**PROBLEM REQUIREMENTS:** In this exercise, copy exactly the lines from the one that contains "Task: Click the _wp_old_slug custom field tag" through the end of the entries below; pictures are not copied.
-------- INPUT FOR THIS TASK
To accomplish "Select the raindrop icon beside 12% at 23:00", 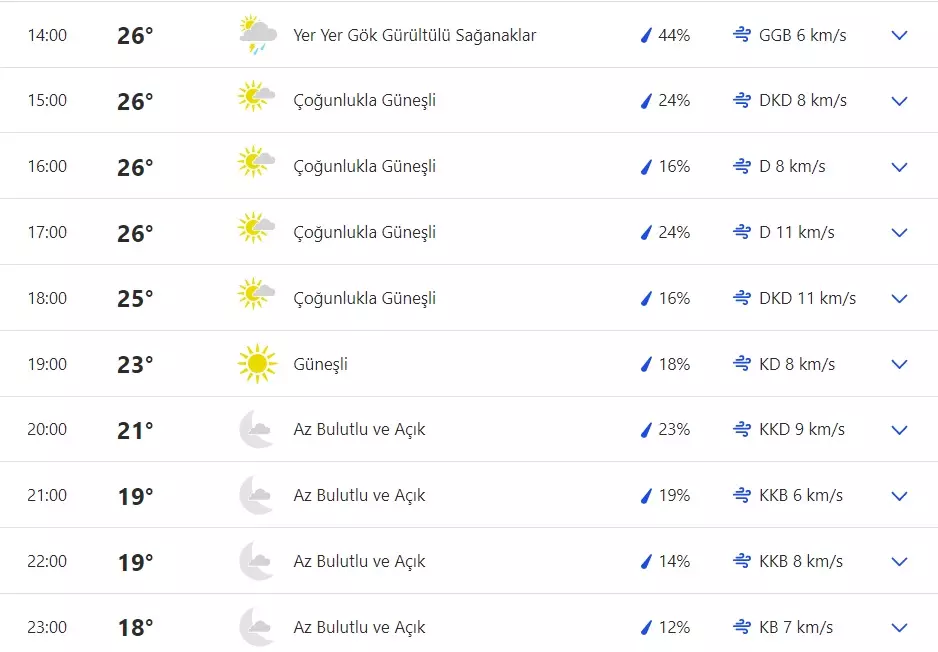I will pos(645,627).
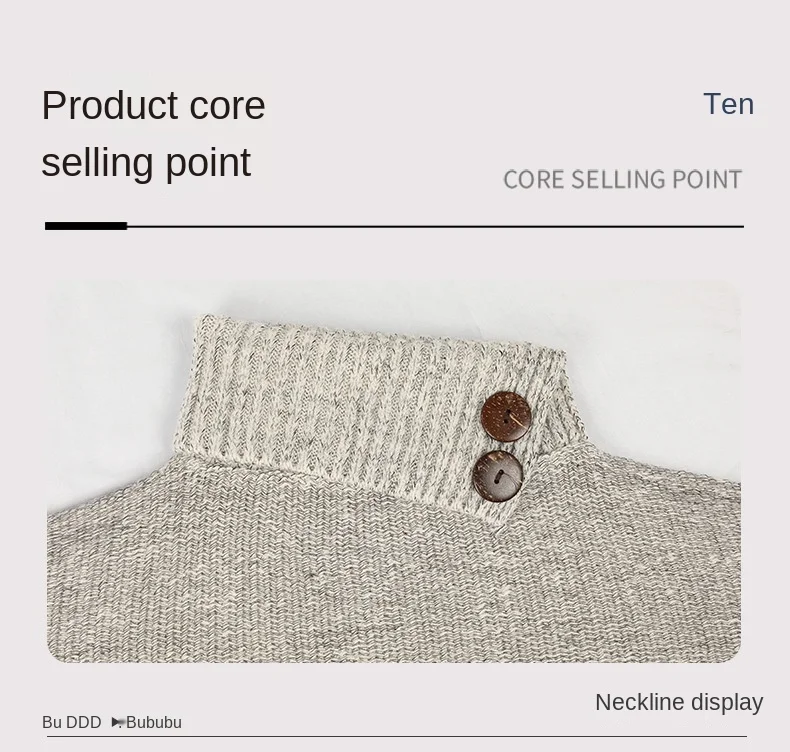Screen dimensions: 790x752
Task: Click the "Bu DDD" text at bottom left
Action: pyautogui.click(x=72, y=722)
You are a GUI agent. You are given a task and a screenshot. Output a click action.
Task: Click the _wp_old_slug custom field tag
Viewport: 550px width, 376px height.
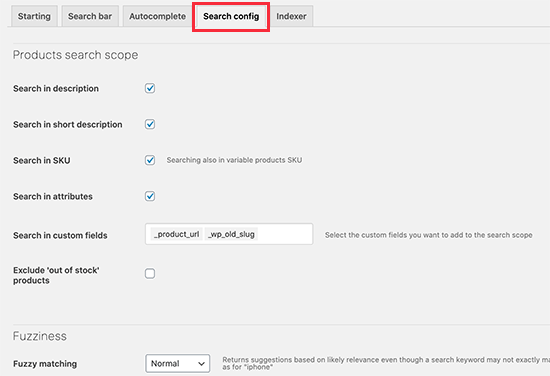[x=231, y=234]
----------------
**RESULT OF THE TASK:**
Task: Click the _wp_old_slug custom field tag
Viewport: 550px width, 376px height.
[x=231, y=234]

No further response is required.